IERM Comment: The buyback dilemma

Published in: Risk, Risk management, Capital, Corporate strategy, Capital management, UK, US - Canada - Bermuda

Companies: Lancashire, Travelers, Ace

Dear friend,

It's a lovely dilemma to have as a company. You're sitting on a pile of money and you're not quite sure what to do with it. Should you raise dividends, use cash to fund those acquisitions you've had your eye on for a while or invest monies in the business instead?

Actually, for most insurers of late it seems the answer is fairly clear: engage in share buybacks.

Interim results have only just started to trickle in, but already a pattern has been emerging. Leading the charge has been US insurer Travelers, which returned some $1bn in capital to shareholders in the second quarter. This included $876m of share repurchases, despite posting a reduced pre-tax profit for the period of $683. Indeed year-to-date total capital returned to shareholders at the insurer has been some $1.95bn.
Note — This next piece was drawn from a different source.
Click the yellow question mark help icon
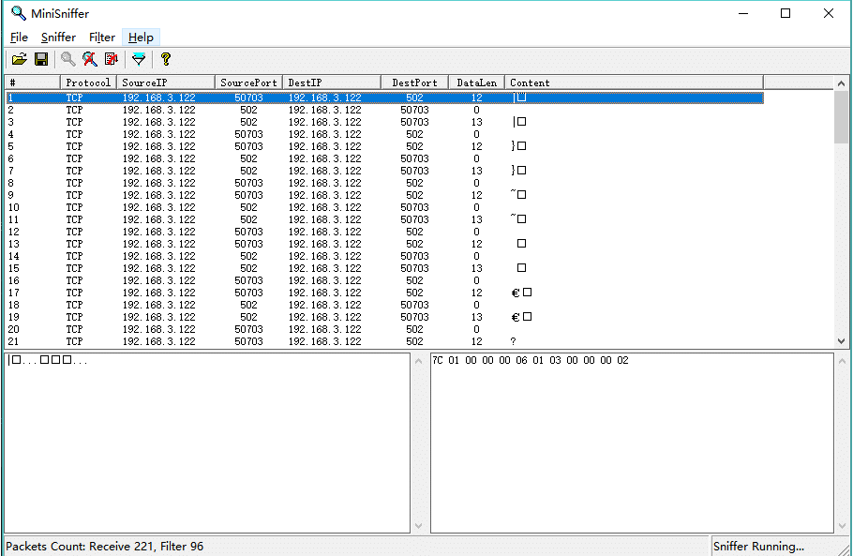Screen dimensions: 853x556 pyautogui.click(x=166, y=59)
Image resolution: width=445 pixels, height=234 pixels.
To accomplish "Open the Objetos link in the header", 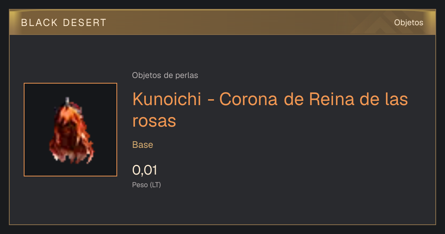I will [409, 22].
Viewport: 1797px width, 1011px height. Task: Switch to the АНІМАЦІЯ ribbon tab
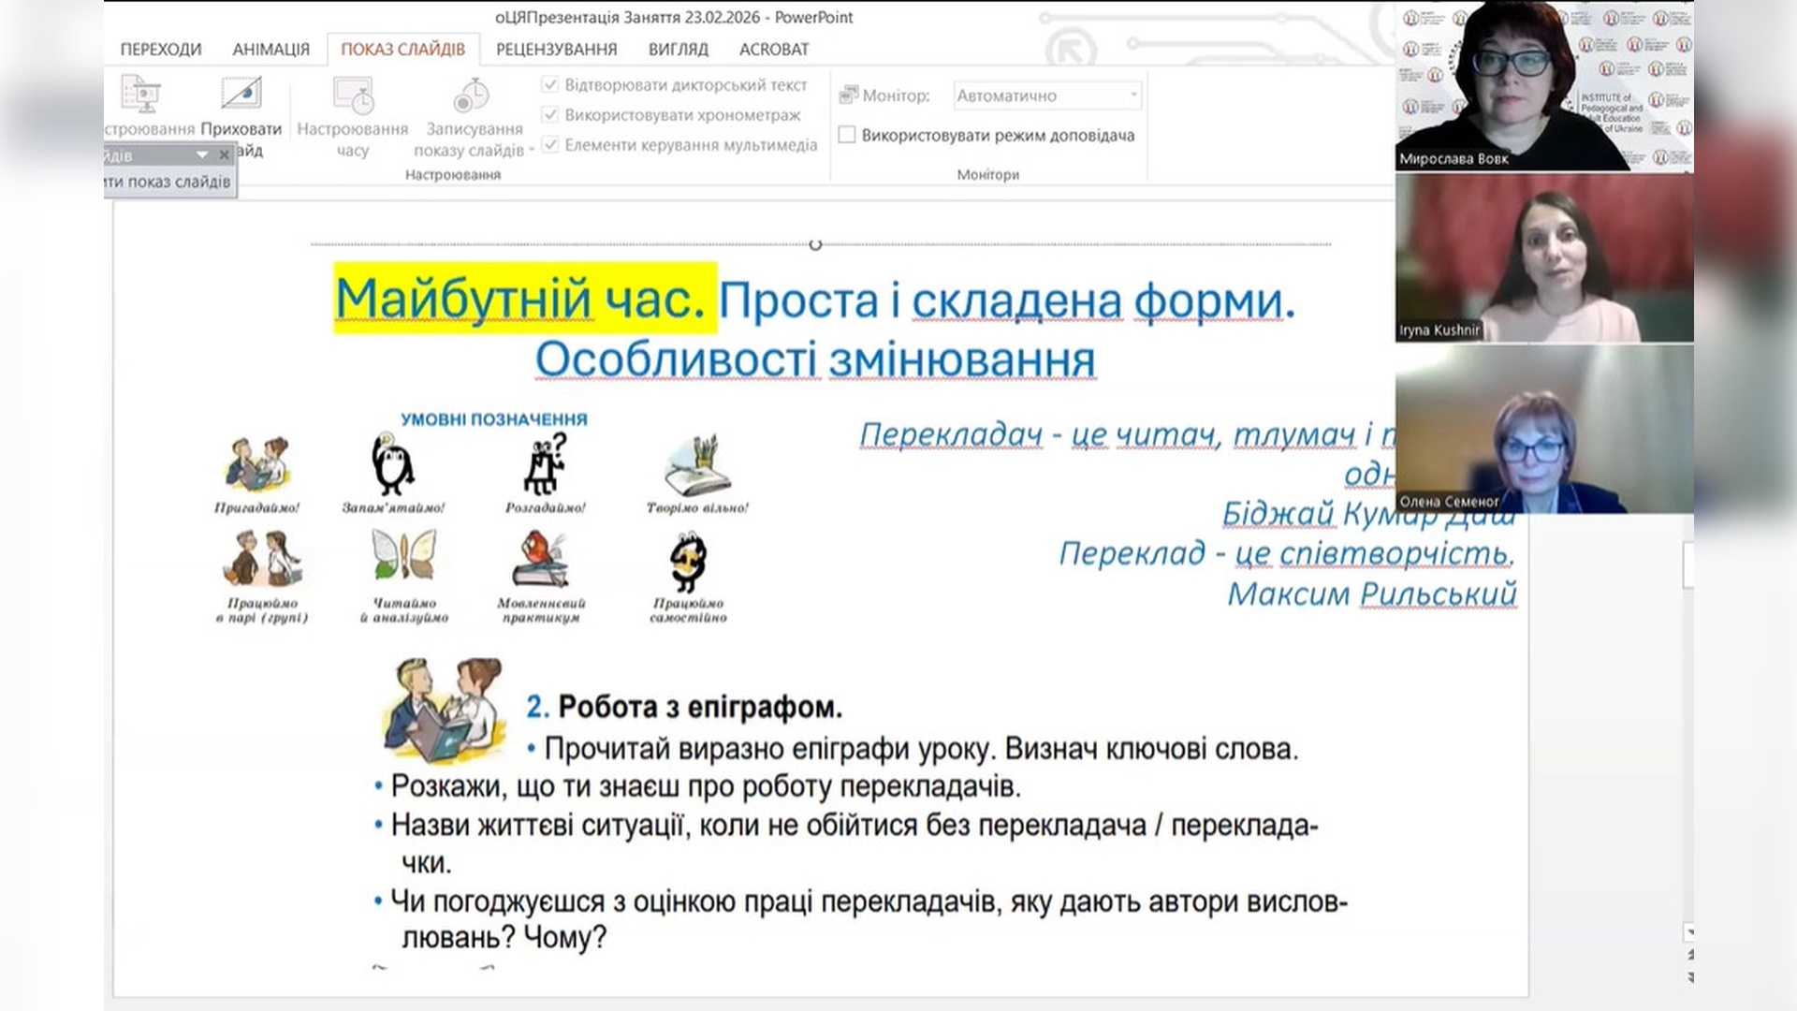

Ace bought back $237mn of its shares in the quarter, taking the total repurchased under its November 2013 authorisation to $699mn, while Lancashire Holdings remains committed to returning excess capital to shareholders despite posting reduced pre-tax profits for the first six months of the year of $98.9m

Great news for shareholders, of course, and reward is the other side of the risk coin. But I'm a little nervous about the timing of these buybacks, coming as they do just as the industry is about to enter a crucial period, with the peak of the US Atlantic hurricane season still to come. The market hasn't had to contend with a major US landfall in the Gulf of Mexico region for some time, but if it does it can only blame itself if it needs to go on a potentially expensive capital-raising exercise come the autumn.